● SUPPLIED TEXT
┌──
There was also another important feature to the Pike report that the CIA did not want to enter the public domain. Pike’s committee found evidence of financial corruption within the CIA. This was inevitable giving the secrecy of its operations. The CIA was paying out large sums of money to individuals and organisations to provide equipment and services. The CIA refused to provide the paperwork to explain what they were up to. In other words, they were not accountable to Congress for their activities. Given such a system, it was inevitable that the CIA would give out money and contracts to individuals or companies in return for backhanders. They would also provide money to friends and relatives. Pike’s committee, rightly concluded, that the American people expected Congress to oversee this process in order to make sure corruption did not take place.

The Republicans on the committee disagreed. They thought the CIA should have the freedom to edit and rewrite the report. It is not clear why this was. Officially they said it was because of threats to “national security”. By arranging for the report to be published in the media, the Democrats proved that this was a lie. Why then did the Republicans, Gerald Ford and the CIA work together to promote this lie? Maybe Tim Gratz can explain it? If not, I have a few suggestions why this happened.

I am still waiting for Tim Gratz to answer this point.

Here is an interesting passage from Otis Pike's book, CIA: The Pike Report (1977)

When legal proceedings were not in the offing, the access experience was frequently one of foot-dragging, stonewalling, and careful deception.

A few examples should suffice.

The President went on television June 10, 1975, and reassured the nation that the uncompleted work of the Rockefeller Commission would be carried forward by the two intelligence committees of the Congress. The files of the Commission, President Ford announced, would be turned over to both committees

immediately.

The Committee began requesting those files within the week. We requested and requested.86 We negotiated.

Finally, by threatening to announce publicly that the President's word had not been kept, the files were turned over-in mid-October, some four months late.

In another case, likewise involving basic research information, the Committee in early August, requested a complete set of what has become known as the "Family Jewels." This 693-page document was the very foundation of the current investigations. It had come into existence as the result of an order by former CIA Director James Schlesinger, on May 9, 1973, in the wake of Watergate revelations. Dr. Schlesinger had ordered CIA employees to report any possible past wrongdoing, and those reports were compiled into the "Jewels" on May 21, 1973.

By the end of August, the Committee had been provided only a sanitized version of the document. Letters were sent and negotiations proceeded throughout September. On October 7, 1975, the staff was told that they would not be allowed to see the complete record of wrongdoing as assembled in May 1973.

A second sanitized version was sent in mid-October, but it was hardly less sanitized than the first. As an interesting sidelight, the second version did have one page that was not in the first. It was a photocopy of a lack Anderson newspaper article, nothing more. In the first version, that page had been blanked out, with the message, "This information deleted because it reveals sensitive operational techniques and methods." The second version was not deleted, but it was classified.
└──
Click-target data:
┌──
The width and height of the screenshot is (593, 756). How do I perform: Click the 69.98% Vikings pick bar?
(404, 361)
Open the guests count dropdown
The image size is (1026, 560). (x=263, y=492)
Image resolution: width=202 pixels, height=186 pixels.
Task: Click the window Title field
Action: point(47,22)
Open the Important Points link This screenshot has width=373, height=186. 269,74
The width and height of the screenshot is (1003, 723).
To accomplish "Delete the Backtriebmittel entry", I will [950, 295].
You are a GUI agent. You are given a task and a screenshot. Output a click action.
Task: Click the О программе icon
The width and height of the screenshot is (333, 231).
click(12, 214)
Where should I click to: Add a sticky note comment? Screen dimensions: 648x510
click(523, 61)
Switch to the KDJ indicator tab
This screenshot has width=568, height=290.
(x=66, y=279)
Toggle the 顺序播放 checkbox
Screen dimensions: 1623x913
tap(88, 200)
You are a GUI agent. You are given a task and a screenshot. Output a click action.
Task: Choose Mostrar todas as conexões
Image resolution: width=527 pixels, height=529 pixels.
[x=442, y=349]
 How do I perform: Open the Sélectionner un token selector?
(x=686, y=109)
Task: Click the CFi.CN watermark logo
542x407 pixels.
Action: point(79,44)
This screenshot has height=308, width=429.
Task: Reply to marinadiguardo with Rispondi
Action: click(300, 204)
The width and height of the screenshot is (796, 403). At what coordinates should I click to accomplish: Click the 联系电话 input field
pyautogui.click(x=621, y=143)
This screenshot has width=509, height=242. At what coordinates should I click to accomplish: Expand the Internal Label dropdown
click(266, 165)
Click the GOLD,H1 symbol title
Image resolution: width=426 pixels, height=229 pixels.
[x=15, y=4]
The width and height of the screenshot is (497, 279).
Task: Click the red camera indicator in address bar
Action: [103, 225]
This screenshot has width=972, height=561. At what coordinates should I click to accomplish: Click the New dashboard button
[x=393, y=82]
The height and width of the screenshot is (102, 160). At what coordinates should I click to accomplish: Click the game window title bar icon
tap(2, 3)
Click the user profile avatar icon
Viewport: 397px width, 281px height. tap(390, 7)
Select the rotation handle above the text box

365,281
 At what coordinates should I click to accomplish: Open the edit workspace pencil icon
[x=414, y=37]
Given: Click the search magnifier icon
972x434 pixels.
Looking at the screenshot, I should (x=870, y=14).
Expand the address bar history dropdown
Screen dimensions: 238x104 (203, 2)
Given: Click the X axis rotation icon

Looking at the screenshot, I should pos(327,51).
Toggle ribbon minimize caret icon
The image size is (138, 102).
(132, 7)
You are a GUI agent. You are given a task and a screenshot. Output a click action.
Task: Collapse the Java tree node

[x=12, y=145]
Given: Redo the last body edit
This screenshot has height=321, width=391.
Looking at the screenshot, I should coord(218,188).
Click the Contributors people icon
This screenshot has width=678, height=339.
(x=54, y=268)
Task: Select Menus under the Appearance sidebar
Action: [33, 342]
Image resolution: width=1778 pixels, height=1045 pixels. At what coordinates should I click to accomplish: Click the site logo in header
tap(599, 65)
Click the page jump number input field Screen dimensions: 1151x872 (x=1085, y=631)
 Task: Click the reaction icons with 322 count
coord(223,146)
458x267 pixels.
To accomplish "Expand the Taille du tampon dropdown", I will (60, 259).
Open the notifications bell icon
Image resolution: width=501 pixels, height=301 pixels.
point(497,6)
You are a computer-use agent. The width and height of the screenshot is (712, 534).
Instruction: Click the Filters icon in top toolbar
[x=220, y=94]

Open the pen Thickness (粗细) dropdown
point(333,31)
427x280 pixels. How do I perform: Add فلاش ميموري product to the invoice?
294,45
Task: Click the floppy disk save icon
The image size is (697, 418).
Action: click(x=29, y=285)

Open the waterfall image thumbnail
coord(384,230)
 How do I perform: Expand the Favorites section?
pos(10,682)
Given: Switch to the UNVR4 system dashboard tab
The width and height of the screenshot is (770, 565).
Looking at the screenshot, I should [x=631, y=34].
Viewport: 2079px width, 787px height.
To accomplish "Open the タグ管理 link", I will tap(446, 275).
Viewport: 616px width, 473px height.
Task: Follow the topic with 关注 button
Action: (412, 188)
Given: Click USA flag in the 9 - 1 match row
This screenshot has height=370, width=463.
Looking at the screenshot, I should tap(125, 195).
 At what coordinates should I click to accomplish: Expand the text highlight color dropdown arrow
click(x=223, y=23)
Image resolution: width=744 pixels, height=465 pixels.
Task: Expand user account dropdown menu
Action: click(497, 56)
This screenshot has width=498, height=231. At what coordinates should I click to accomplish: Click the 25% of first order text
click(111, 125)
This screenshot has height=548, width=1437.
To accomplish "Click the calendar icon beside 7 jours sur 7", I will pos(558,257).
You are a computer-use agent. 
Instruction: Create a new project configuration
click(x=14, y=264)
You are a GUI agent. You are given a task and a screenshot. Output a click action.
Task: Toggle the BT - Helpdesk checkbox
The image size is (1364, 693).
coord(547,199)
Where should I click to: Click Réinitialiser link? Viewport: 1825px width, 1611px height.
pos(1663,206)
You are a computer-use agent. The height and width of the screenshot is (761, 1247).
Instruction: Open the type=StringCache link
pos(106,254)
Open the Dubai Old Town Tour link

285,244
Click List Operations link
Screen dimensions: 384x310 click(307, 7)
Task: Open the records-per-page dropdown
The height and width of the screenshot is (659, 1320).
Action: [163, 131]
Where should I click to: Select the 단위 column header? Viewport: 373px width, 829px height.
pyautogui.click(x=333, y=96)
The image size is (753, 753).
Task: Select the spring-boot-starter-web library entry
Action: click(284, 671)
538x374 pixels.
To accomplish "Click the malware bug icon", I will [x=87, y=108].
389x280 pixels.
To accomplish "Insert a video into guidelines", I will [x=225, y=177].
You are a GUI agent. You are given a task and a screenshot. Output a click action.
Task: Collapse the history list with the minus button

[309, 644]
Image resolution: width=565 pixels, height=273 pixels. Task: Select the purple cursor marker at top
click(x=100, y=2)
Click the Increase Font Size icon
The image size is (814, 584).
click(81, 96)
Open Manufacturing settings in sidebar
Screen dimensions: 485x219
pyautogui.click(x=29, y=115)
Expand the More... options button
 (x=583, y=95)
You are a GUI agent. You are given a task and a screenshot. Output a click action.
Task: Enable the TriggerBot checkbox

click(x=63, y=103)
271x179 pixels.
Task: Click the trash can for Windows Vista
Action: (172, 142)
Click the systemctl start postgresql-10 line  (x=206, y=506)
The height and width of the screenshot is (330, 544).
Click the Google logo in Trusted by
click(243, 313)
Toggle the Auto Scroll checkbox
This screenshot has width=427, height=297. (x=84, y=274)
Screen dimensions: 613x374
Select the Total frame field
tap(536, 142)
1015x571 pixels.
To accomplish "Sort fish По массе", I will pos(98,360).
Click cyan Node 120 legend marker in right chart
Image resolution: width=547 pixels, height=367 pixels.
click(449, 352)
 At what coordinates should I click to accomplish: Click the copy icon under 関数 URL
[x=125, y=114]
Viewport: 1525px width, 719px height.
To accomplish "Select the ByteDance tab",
└──
● REQUIREMENTS
(1) In the Pike report text, how many pages did the document known as the "Family Jewels" contain?
(2) Reproduce everything in the Pike report text from "When legal proceedings" down to "four months late.".

● LIST OF SOLUTIONS
(1) 693 pages.

(2)
When legal proceedings were not in the offing, the access experience was frequently one of foot-dragging, stonewalling, and careful deception.

A few examples should suffice.

The President went on television June 10, 1975, and reassured the nation that the uncompleted work of the Rockefeller Commission would be carried forward by the two intelligence committees of the Congress. The files of the Commission, President Ford announced, would be turned over to both committees

immediately.

The Committee began requesting those files within the week. We requested and requested.86 We negotiated.

Finally, by threatening to announce publicly that the President's word had not been kept, the files were turned over-in mid-October, some four months late.